Exercise description:
Find each line in the entries below that contains the word "Open" with the same capitalization, and copy those lines.

Target position records
________________________

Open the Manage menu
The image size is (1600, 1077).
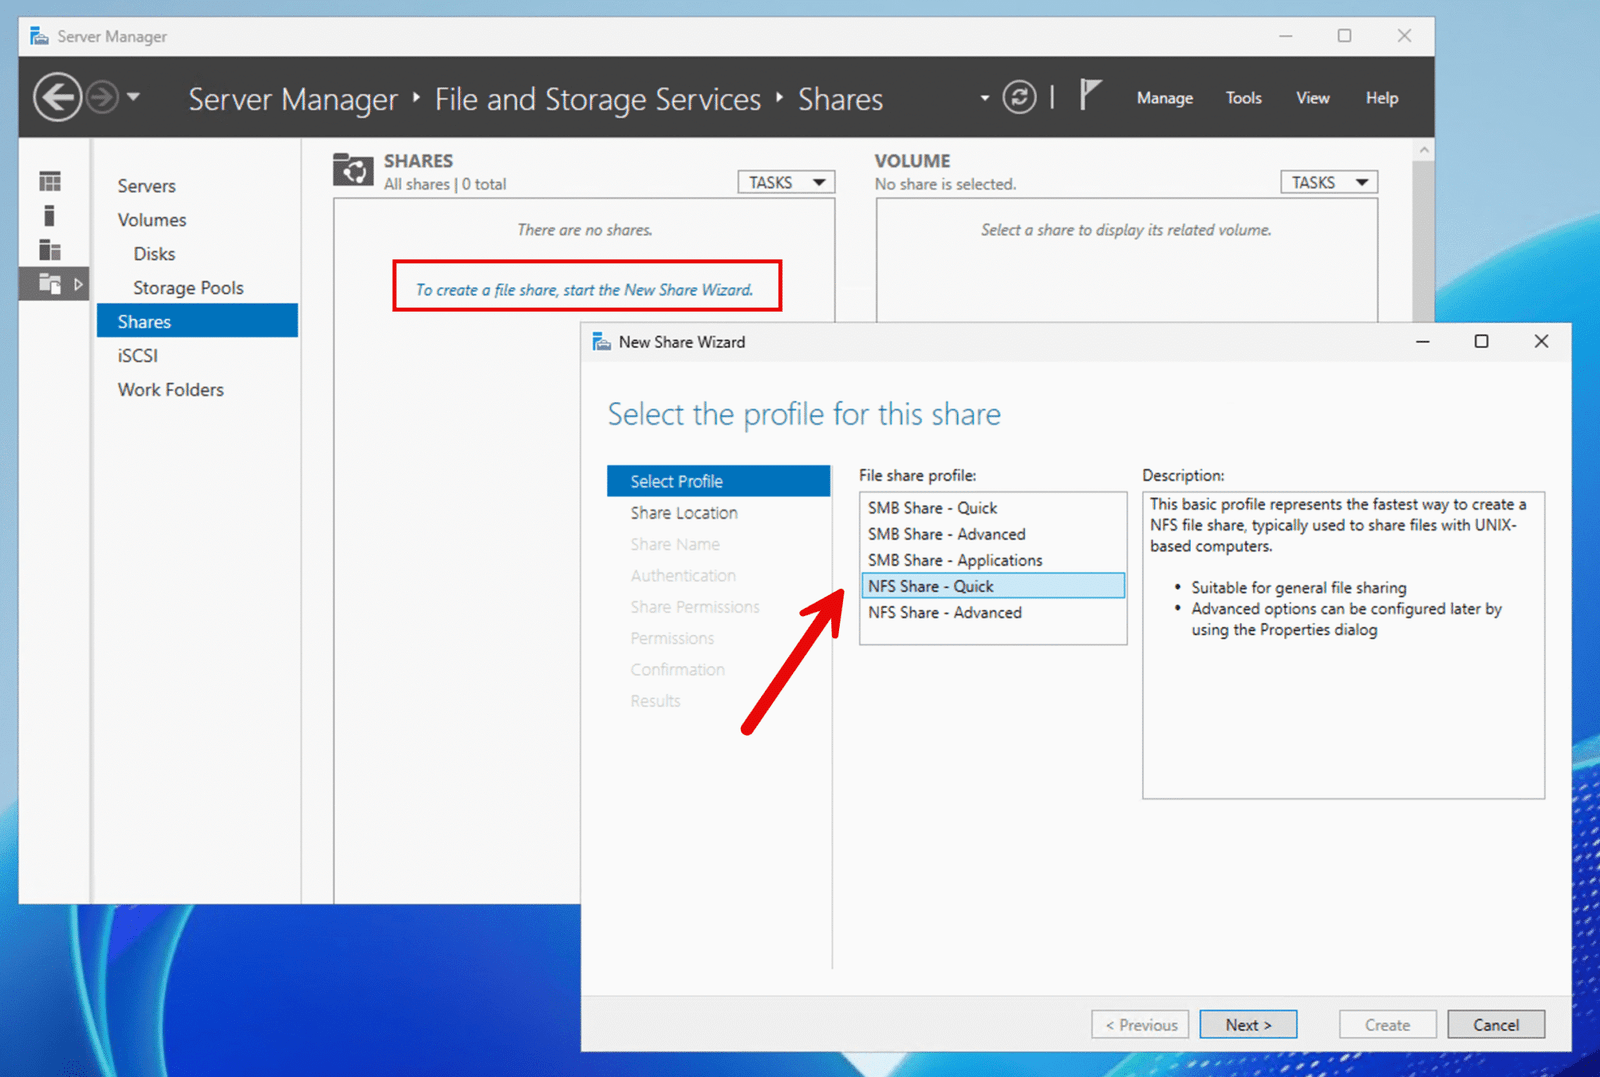tap(1163, 97)
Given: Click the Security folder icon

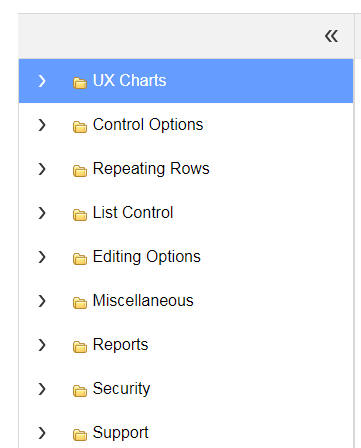Looking at the screenshot, I should point(80,391).
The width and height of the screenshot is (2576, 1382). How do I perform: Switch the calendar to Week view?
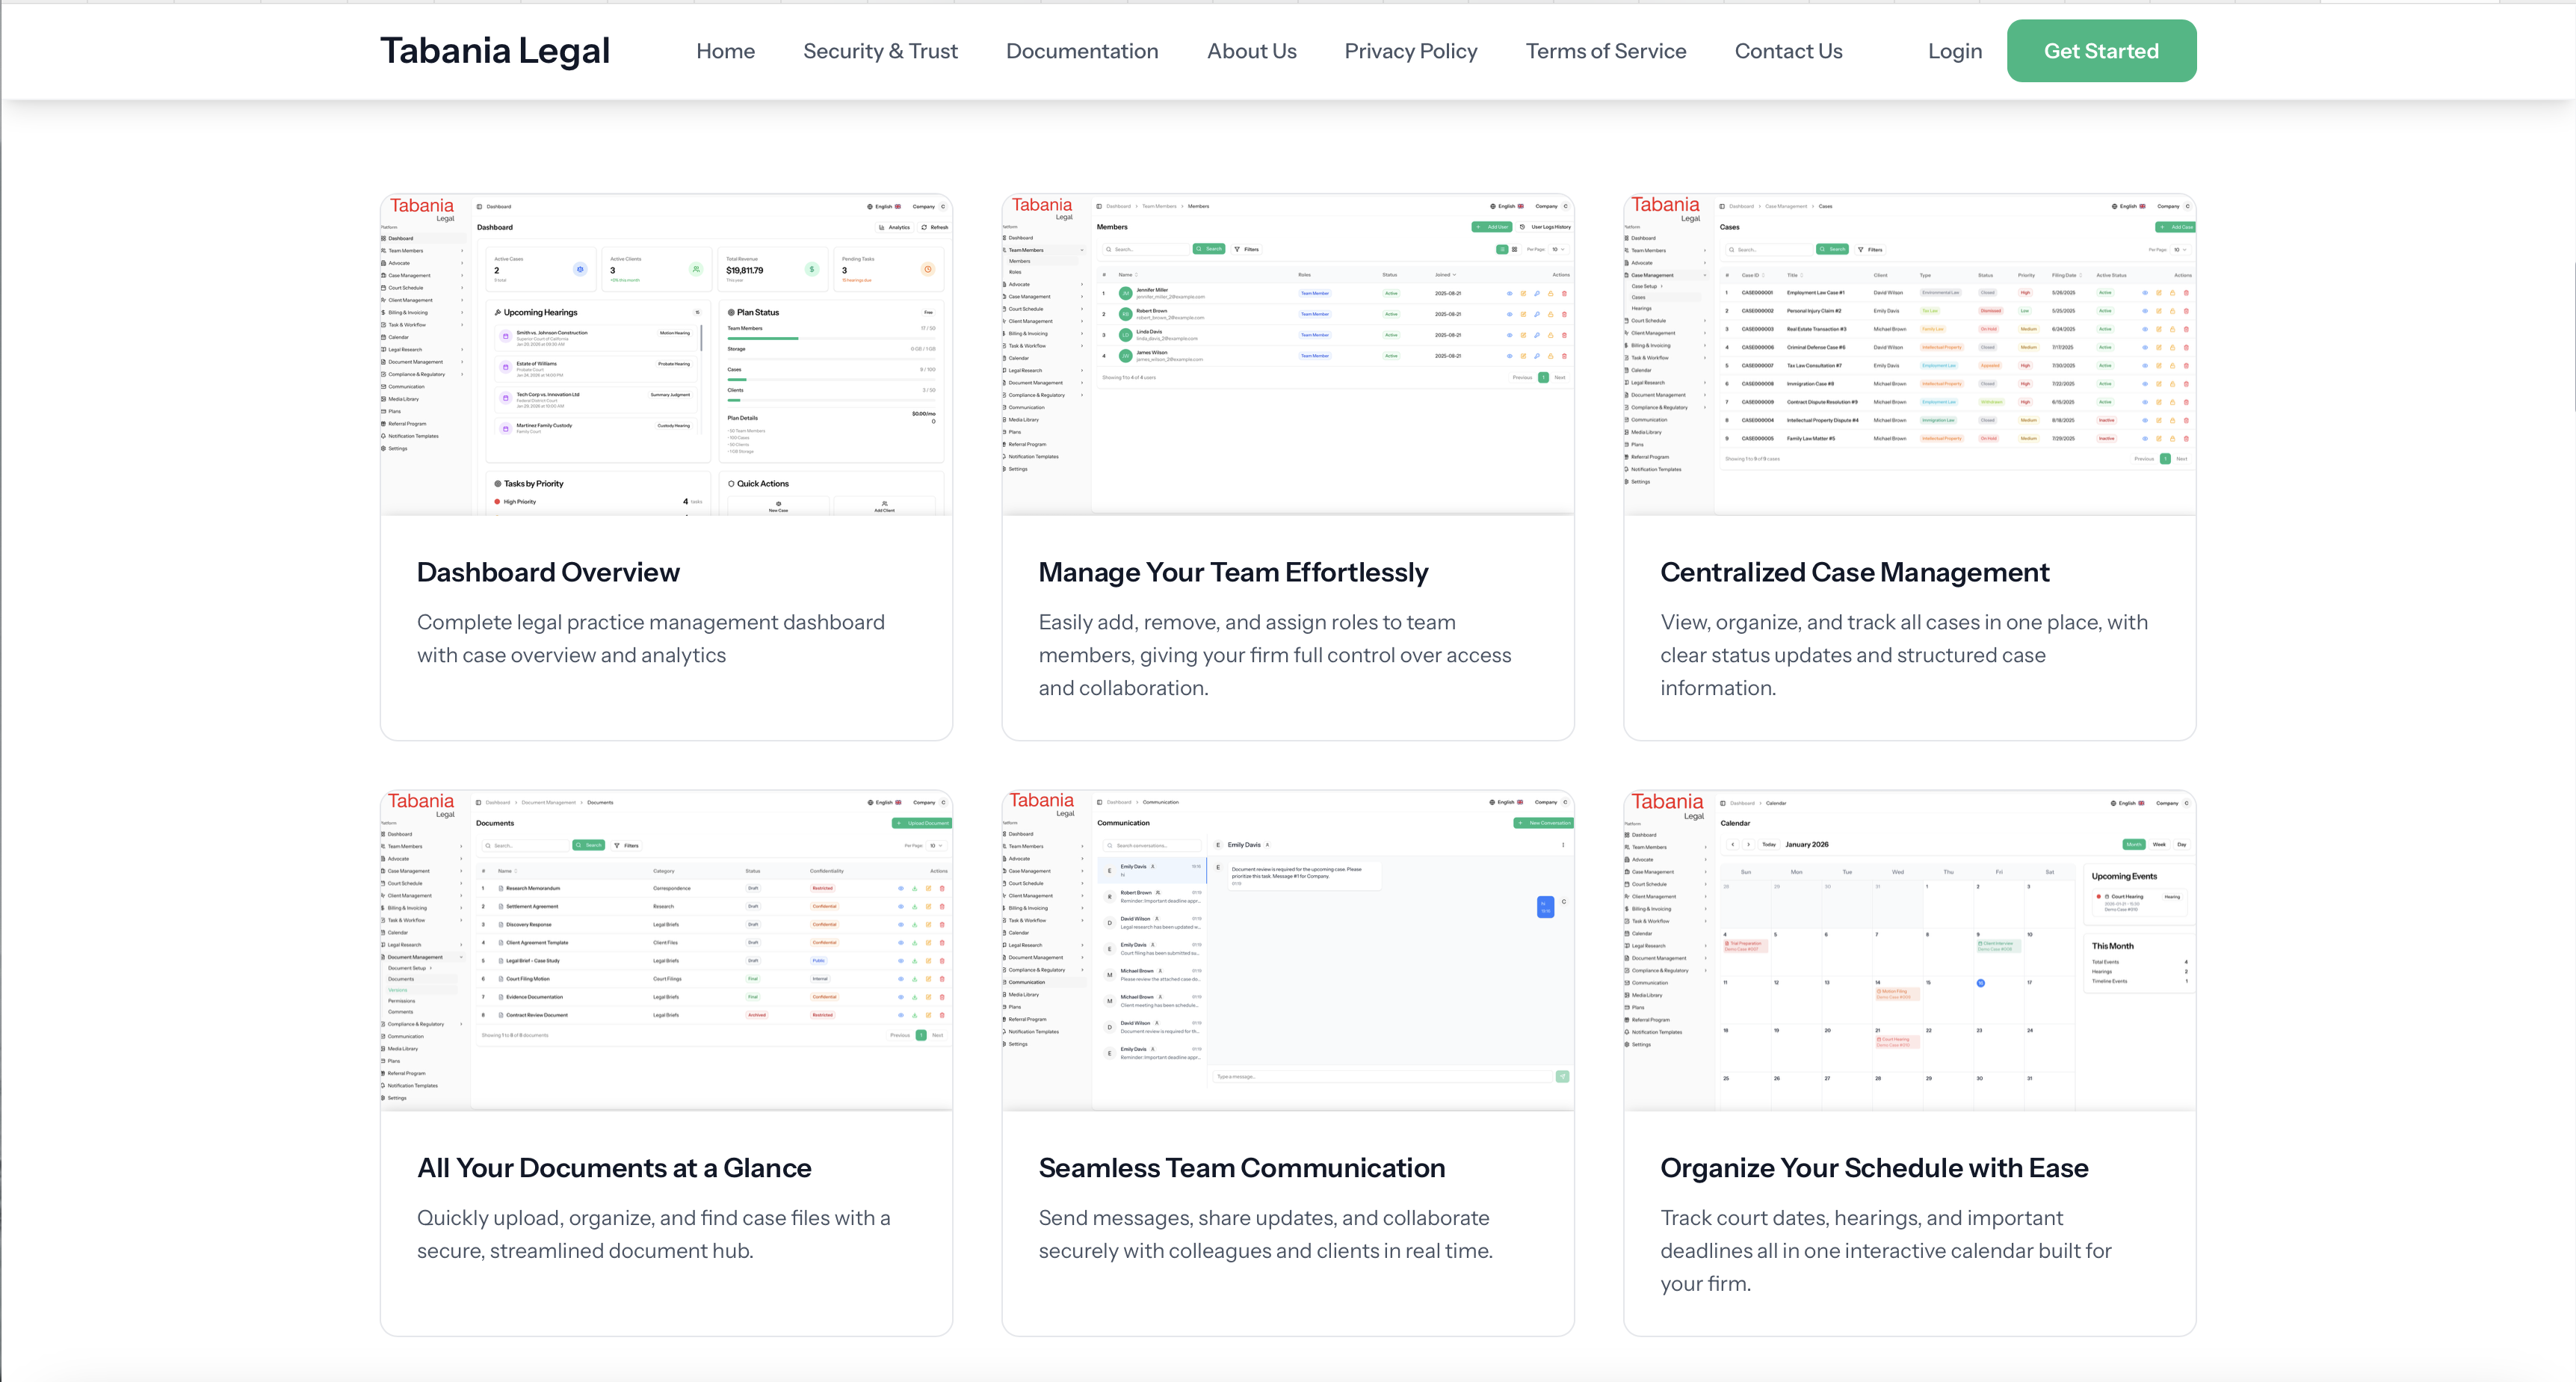pyautogui.click(x=2158, y=844)
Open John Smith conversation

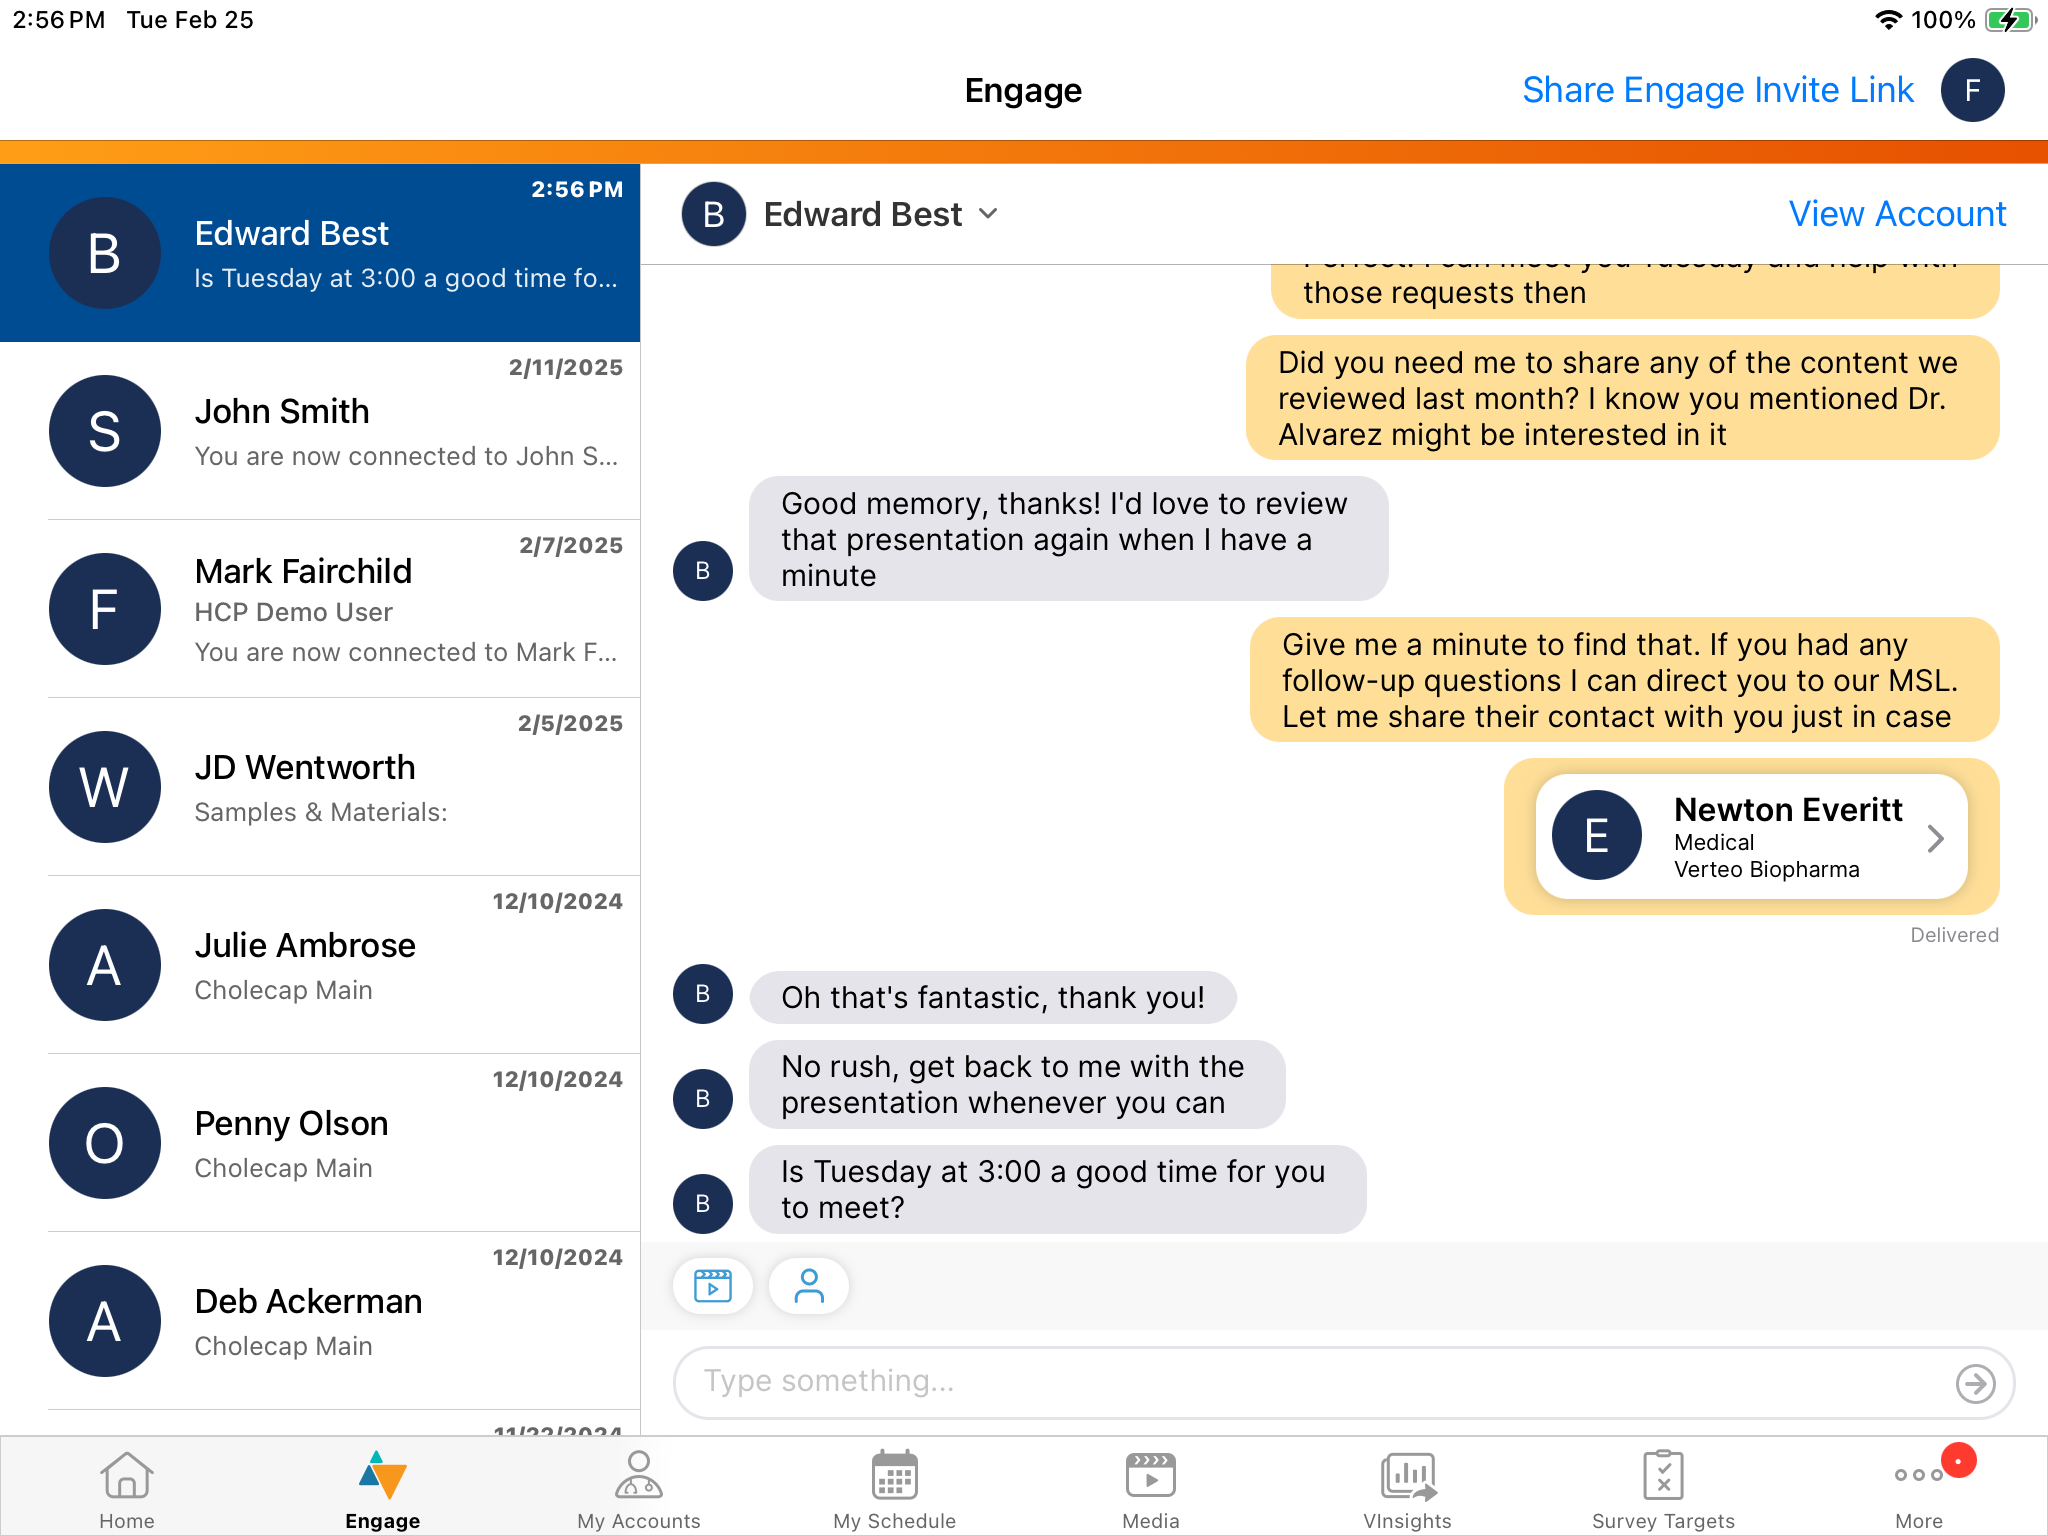[320, 431]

________________________

Output below:
Open the Manage menu
Open John Smith conversation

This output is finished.